TEXT EXTRACT:
►

Research suggests that reductive labels are harder to understand and as a result interpretive FoPLs tend to be preferred by consumers.10,11 In addition, numerous reviews have concluded that consumers make healthier choices when using interpretive rather than reductive labels.10,12–14 Much of this work has focused on comparing versions of the Reference Intakes and the MTL label because of the longer history of these FoPLs, although more recent work has included newer FoPLs, such as those featuring summary indicators.15–22 Evidence suggests that summary indicator FoPLs may be more effective than nutrient-specific FoPLs in guiding consumers toward healthy choices. Studies on the Nutri-Score (adopted in 2017 in France) found it was noticed faster and was easier to understand than the MTL and Reference Intakes, and that it led participants to select products of higher nutritional quality.23 The HSR (which first appeared on food packs in Australia in 2014) has been shown to lead to healthier choices compared with the MTL and Reference Intakes.20,21 The Warning Label (implemented in 2016 in Chile) has been found to outperform the Reference Intakes in terms of healthiness of food choices and reaction time tasks (e.g., timed identification of foods high in a target nutrient).15 Studies comparing the MTL and the Warning Label indicate that these 2 FoPLs produce similar outcomes in terms of ability to identify the healthiest alternative from a choice set.15,18,19
As more countries consider implementing FoPLs,24 it is timely to assess whether this form of nutrition intervention is effective in changing behavior and whether some FoPL designs are more effective than others within and across different cultural contexts. Although there is compelling evidence that interpretive FoPLs are more effective than reductive FoPLs, the introduction of new interpretive FoPLs, the lack of comprehensive comparisons of different interpretative FoPLs, and the limited cross-cultural work all result in the need for large-scale, international studies involving different kinds of label formats to provide a more complete and up-to-date picture of FoPL effectiveness.10,12,24 As such, the main aim of the present study was to identify the extent to which 5 different FoPLs (HSR, MTL, Nutri-Score, Reference Intakes, and Warning Label) are effective in favorably influencing consumers’ food choices. We employed an experimental design with randomized interventions across 12 countries: Argentina, Australia, Bulgaria, Canada, Denmark, France, Germany, Mexico, Singapore, Spain, the United Kingdom, and the United States.
METHODS
This study was part of a larger research project investigating the effects of FoPLs on consumers’ food-related decisions (the Front-of-Pack International Comparative Experiment). In compliance with Transparency and Openness Promotion Standards, the survey instrument, power calculation, and syntax for analyses are available in online Appendixes A, B, and C. Data will be provided upon request (from author C. J.). The study protocol can be found at http://www.ANZCTR.org.au/ACTRN12618001221246.aspx.
Participants
An International Organization for Standardization (ISO)-accredited international Web panel provider (PureProfile) was used to source survey respondents from the 12 countries. Various methods, including online and mass media advertising and word-of-mouth referrals, were used to recruit panel members. The researchers informed participants that “In this survey, you will be presented with a variety of food products and will be asked to make judgements about these products.” They were therefore aware that the survey related to food but not that the specific focus was on FoPLs. The Web panel provider applied quotas to yield a sample that was evenly split according to gender, age (18–30 years, 31–50 years, > 50 years), and income level (low, medium, and high) within countries and across the entire sample.

◄

DATASET RECORDS:
►

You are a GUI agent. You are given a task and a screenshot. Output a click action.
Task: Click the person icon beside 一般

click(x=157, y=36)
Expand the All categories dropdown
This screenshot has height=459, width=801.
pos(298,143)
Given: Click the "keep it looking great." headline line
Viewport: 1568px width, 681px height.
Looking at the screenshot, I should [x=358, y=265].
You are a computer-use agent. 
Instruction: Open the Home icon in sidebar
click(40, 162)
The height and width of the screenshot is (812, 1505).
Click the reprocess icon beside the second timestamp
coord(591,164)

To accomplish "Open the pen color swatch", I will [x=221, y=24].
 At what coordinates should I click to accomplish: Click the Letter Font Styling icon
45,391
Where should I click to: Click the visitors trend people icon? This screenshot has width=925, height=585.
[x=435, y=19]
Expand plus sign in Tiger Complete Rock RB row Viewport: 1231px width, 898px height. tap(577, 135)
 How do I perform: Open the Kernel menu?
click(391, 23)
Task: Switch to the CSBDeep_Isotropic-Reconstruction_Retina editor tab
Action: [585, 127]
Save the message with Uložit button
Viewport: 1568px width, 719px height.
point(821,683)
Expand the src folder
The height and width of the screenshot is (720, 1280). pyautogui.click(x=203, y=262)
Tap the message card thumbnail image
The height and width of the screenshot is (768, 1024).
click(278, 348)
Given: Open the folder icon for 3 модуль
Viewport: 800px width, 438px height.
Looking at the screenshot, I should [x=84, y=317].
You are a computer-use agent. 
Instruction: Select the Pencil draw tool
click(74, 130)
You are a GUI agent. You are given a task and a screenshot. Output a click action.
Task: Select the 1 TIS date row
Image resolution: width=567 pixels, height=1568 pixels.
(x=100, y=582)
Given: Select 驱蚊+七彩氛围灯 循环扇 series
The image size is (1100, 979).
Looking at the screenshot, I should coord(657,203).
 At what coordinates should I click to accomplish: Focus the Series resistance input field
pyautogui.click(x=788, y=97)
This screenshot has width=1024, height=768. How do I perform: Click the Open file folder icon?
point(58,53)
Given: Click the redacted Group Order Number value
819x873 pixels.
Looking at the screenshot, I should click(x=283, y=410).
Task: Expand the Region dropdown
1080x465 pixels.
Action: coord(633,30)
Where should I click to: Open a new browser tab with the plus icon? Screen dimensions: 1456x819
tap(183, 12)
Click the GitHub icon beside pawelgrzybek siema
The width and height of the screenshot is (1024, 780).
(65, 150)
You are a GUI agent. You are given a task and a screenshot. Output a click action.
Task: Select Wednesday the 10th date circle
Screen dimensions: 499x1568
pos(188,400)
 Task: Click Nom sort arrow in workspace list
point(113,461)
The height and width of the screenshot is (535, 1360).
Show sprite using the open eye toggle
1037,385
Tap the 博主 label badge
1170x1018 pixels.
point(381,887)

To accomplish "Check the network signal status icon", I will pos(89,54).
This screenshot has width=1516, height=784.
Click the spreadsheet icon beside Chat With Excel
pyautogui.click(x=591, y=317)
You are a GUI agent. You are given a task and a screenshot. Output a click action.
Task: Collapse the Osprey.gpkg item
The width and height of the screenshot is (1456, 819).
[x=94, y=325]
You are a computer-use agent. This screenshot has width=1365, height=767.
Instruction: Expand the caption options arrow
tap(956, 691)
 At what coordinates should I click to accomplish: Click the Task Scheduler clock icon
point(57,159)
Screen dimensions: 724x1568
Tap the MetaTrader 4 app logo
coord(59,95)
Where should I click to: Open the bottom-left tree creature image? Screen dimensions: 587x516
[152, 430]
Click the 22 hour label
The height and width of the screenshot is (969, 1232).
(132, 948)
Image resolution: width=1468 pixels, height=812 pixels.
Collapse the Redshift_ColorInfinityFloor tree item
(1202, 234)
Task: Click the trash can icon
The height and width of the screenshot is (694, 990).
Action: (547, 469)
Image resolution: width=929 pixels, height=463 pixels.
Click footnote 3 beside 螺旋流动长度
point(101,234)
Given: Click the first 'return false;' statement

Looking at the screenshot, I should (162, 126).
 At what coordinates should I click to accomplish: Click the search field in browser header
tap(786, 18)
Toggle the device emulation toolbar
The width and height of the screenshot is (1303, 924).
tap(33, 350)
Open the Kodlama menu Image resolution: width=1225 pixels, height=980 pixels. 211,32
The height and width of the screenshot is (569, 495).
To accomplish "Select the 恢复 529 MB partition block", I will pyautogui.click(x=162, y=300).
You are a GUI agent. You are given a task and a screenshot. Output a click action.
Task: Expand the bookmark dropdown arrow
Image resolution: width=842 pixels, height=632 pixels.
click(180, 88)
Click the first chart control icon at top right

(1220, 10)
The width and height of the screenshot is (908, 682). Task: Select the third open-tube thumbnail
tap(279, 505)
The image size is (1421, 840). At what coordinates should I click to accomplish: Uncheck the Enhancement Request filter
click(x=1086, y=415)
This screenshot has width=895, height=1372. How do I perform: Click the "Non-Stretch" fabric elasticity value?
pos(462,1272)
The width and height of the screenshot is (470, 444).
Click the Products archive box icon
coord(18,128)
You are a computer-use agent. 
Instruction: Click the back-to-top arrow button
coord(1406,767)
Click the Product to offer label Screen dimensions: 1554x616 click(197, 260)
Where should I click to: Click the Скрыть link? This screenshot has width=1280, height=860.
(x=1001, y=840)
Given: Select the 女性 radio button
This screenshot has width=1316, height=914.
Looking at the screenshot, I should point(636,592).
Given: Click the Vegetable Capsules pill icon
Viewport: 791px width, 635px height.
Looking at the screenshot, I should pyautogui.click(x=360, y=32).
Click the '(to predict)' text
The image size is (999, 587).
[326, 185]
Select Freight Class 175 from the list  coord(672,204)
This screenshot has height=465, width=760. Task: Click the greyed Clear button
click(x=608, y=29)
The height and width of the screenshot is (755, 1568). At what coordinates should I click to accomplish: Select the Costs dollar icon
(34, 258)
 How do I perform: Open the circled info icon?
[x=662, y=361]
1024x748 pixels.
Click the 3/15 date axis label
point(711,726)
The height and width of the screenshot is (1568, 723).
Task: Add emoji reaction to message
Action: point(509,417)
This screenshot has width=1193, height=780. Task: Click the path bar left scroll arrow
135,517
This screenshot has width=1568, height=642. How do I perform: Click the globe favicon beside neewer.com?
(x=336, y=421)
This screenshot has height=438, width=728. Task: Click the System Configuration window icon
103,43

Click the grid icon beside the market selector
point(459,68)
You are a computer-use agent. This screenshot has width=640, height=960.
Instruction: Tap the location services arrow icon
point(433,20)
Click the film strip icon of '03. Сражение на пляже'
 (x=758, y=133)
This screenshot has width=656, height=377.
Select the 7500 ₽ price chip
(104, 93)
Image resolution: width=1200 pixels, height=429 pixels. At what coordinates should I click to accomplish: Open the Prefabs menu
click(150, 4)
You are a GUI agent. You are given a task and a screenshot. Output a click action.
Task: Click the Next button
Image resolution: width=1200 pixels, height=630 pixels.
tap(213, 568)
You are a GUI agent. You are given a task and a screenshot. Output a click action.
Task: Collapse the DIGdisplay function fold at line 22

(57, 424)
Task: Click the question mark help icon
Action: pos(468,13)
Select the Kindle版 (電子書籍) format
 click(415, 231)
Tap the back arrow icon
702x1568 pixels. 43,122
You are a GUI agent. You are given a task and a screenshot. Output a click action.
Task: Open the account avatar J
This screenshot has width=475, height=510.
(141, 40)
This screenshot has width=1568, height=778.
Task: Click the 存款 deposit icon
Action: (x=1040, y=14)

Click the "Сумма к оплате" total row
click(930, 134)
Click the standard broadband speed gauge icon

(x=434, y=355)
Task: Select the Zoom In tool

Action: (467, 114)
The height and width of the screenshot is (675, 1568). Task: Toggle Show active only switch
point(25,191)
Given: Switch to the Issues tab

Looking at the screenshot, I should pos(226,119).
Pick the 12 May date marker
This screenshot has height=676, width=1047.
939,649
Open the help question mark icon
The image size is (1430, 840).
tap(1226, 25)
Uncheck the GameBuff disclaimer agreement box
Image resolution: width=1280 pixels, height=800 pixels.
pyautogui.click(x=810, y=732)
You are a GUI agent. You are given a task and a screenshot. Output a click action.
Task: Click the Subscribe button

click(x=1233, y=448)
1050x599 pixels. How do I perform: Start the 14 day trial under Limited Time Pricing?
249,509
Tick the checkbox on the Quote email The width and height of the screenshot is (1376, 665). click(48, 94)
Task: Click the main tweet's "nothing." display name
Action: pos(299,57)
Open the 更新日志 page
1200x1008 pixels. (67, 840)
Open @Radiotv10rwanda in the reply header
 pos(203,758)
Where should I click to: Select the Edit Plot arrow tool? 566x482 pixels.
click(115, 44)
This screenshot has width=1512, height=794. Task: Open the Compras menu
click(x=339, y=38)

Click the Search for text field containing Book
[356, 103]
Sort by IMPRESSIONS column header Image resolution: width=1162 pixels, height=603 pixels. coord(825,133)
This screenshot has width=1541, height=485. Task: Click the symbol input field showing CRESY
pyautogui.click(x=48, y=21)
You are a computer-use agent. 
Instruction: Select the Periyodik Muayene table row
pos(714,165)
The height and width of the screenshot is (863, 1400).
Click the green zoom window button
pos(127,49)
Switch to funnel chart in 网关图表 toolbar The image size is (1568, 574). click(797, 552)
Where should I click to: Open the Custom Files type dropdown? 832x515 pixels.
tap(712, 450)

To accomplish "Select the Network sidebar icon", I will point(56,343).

◄

SET TASKS:
1. According to the text on front-of-pack nutrition labels, which web panel provider sourced the survey respondents?
2. Carry on the text on front-of-pack nutrition labels, starting right after its final sentence.
The data are separate material from the text and should be kept apart from it.

ANSWER SET:
1. PureProfile

2.
We calculated income brackets for each country by first estimating the median household income within each country (from various national statistical databases) and creating a bracket of ±33% around this figure. This represented the “medium” income band. We considered anything below or above this figure low or high income, respectively. We set the same age, gender, and income quotas for all countries, despite varying national demographic profiles, to ensure that there was wide variation among participants across these demographic variables. Panel members were not eligible to participate if they fell within a demographic group for which the age, gender, or income quota had already been filled. Survey respondents were also excluded if they reported that they “never” purchased 2 or more of the 3 food categories included in the study (breakfast cereals, cakes, and pizzas).
All respondents completed the survey on a desktop or tablet rather than a mobile device to ensure adequate visibility of the stimuli. The researchers set a target of 1000 respondents (see online Appendix A for a power calculation for each country).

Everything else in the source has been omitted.